Das Ergebnis war dann auch erstmal überragend. Jedem Mitarbeiter konnte man die Worte "agil ist ..." zurufen und sie wurden wie aus der Pistole geschossen mit "... ein Mindset" beantwortet. Bei Problemen jeglicher Art wurde immer zuerst über die Einstellung der Beteiligten geredet. Und die Querulanten, die das alles bis zum Schluss nicht mitmachen wollten, haben dann irgendwann gekündigt und machen jetzt ihr DevOps, CI, TDD, XP oder was die sonst noch fälschlicherweise für agil halten woanders.
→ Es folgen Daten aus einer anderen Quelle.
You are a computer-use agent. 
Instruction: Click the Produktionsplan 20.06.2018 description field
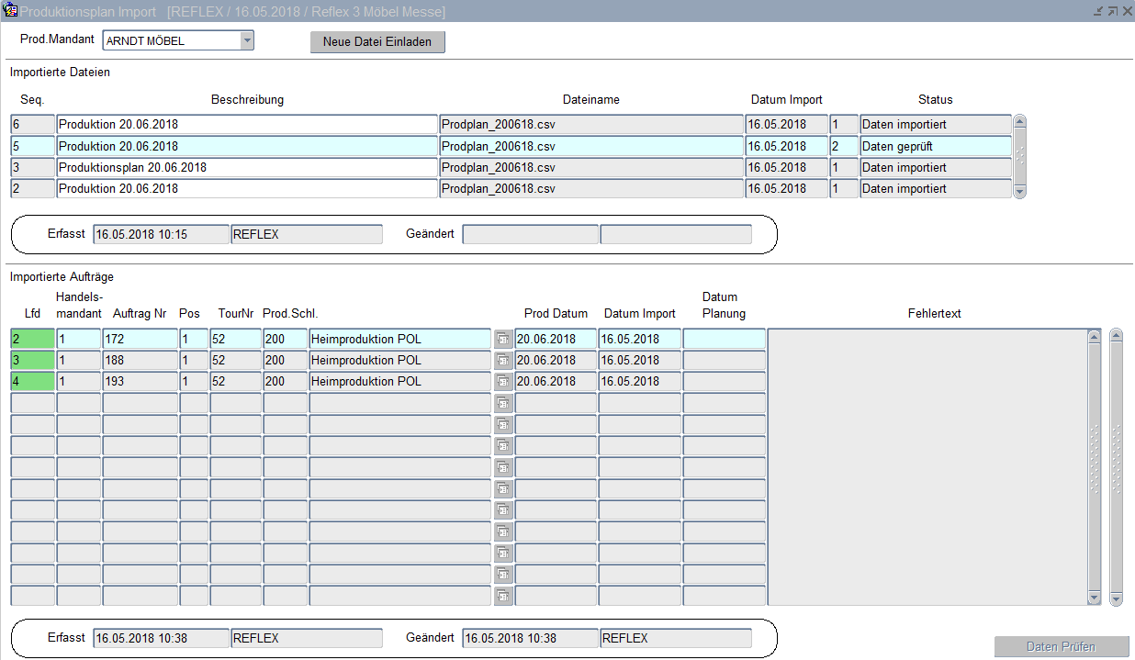tap(246, 167)
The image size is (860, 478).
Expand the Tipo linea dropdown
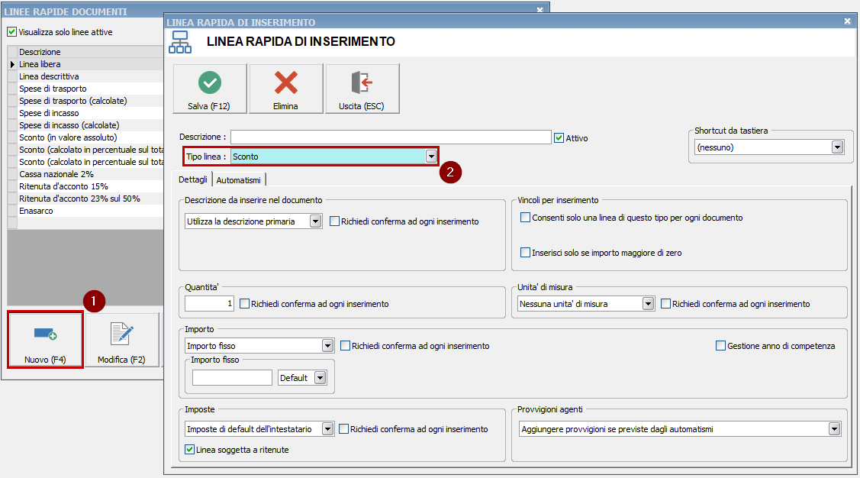[431, 157]
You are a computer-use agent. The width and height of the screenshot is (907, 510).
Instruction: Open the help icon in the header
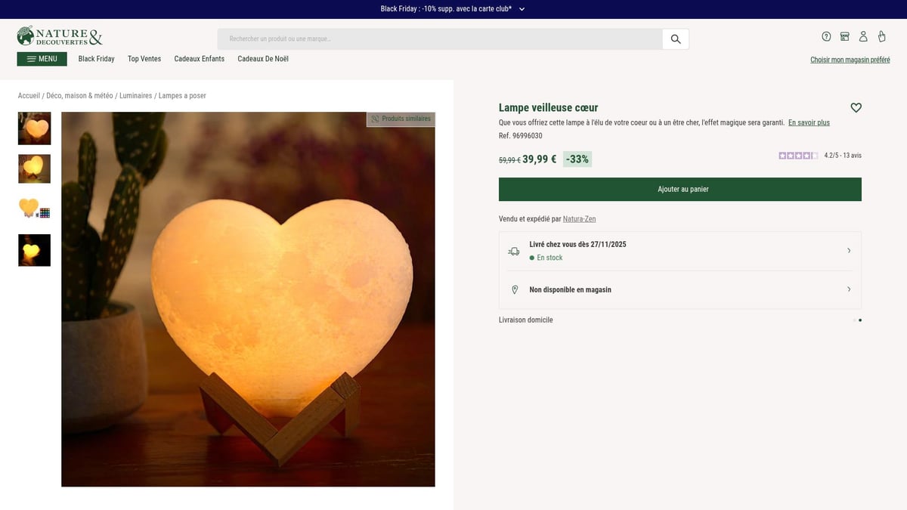[825, 36]
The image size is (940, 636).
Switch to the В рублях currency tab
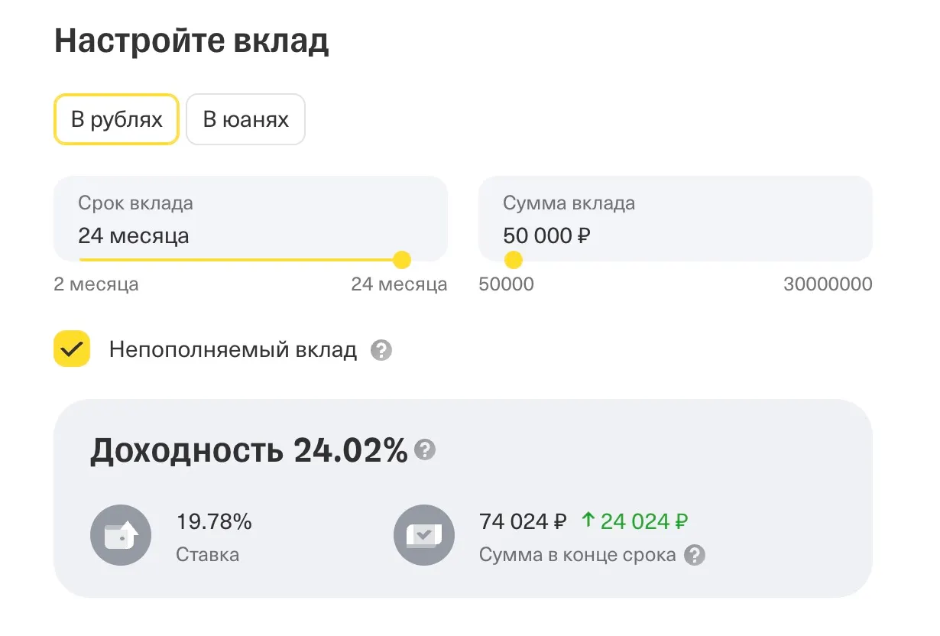116,119
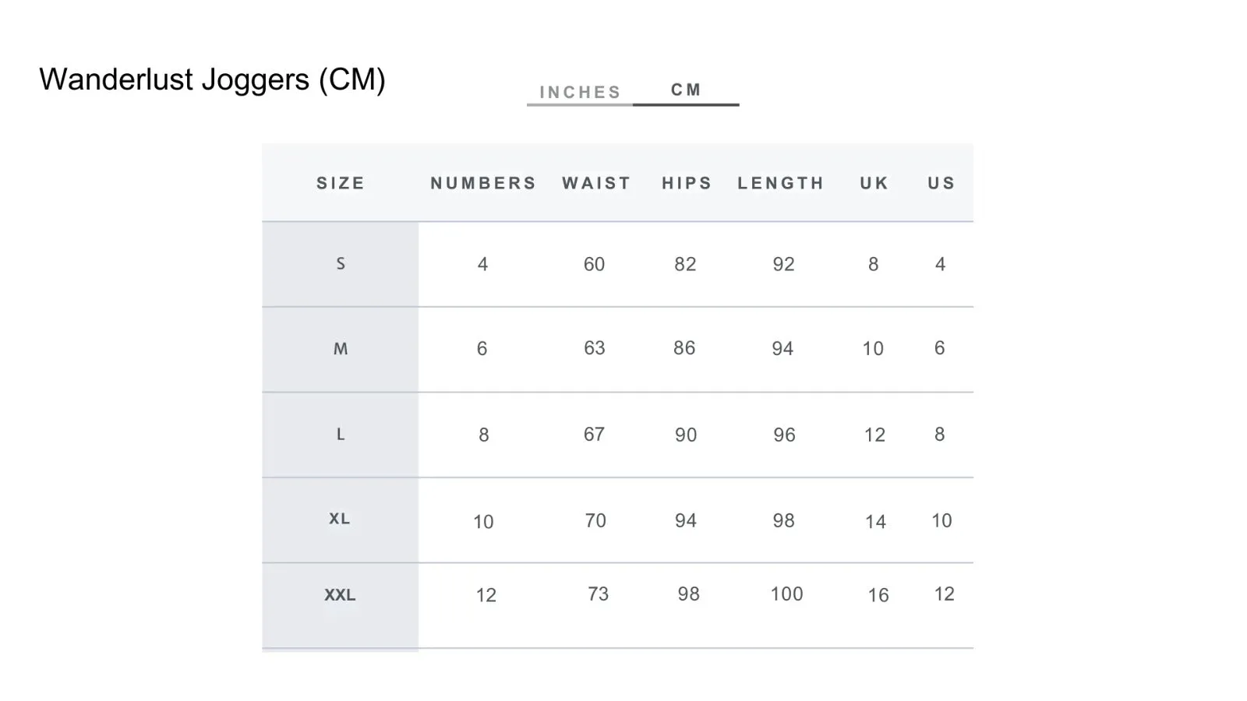The width and height of the screenshot is (1247, 701).
Task: Click the UK size 14 cell
Action: click(875, 522)
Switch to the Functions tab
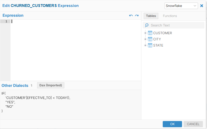This screenshot has width=207, height=129. point(170,16)
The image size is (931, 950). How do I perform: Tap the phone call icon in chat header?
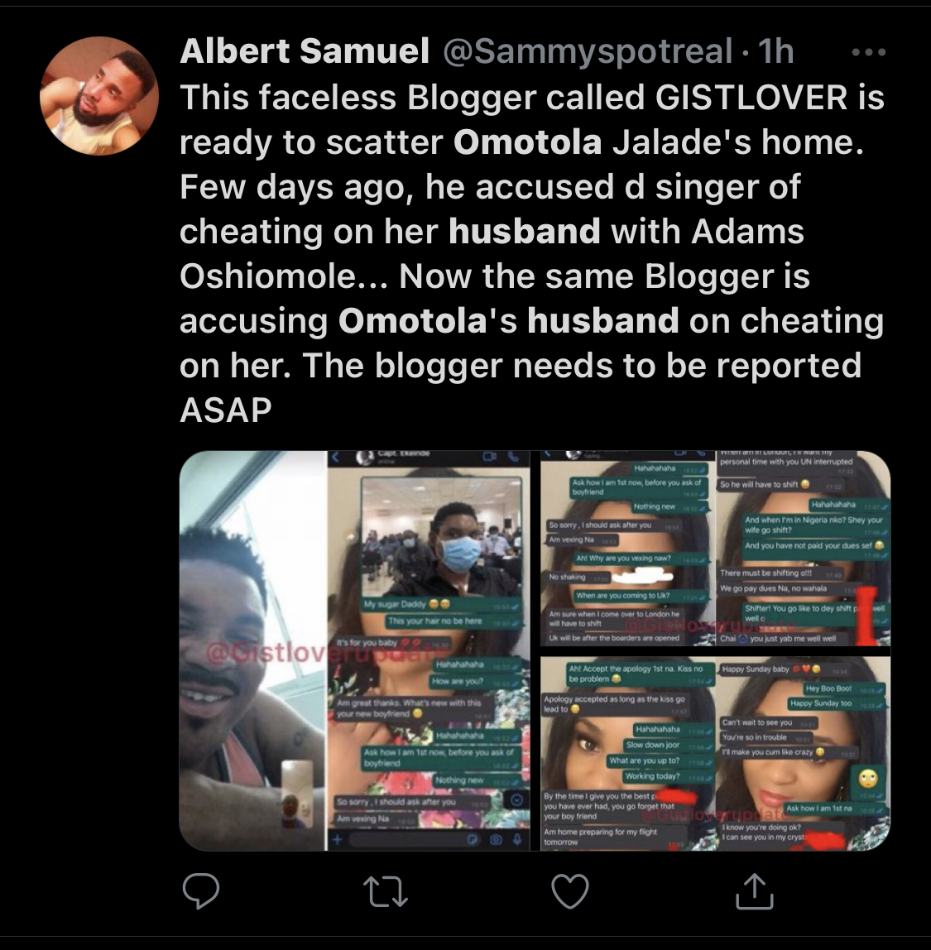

Sie sehen also, wir haben nicht nur alles dafür getan um ein agiles Mindset zu bekommen, wir haben es sogar erfolgreich geschafft, die Agile Mindsetter-Zertifikate sind der Beweis. Aber jetzt kommts: trotzdem sind Arbeitsgeschwindigkeit, Produktqualität, Reaktionsfähigkeit oder Kundenzufriedenheit nicht nach oben gegangen sondern nach unten. Wir müssen deshalb die unbequeme Wahrheit aussprechen: Wir haben es mit dem agilen Mindset versucht, aber es funktioniert nicht. Untertanenkultur war doch besser.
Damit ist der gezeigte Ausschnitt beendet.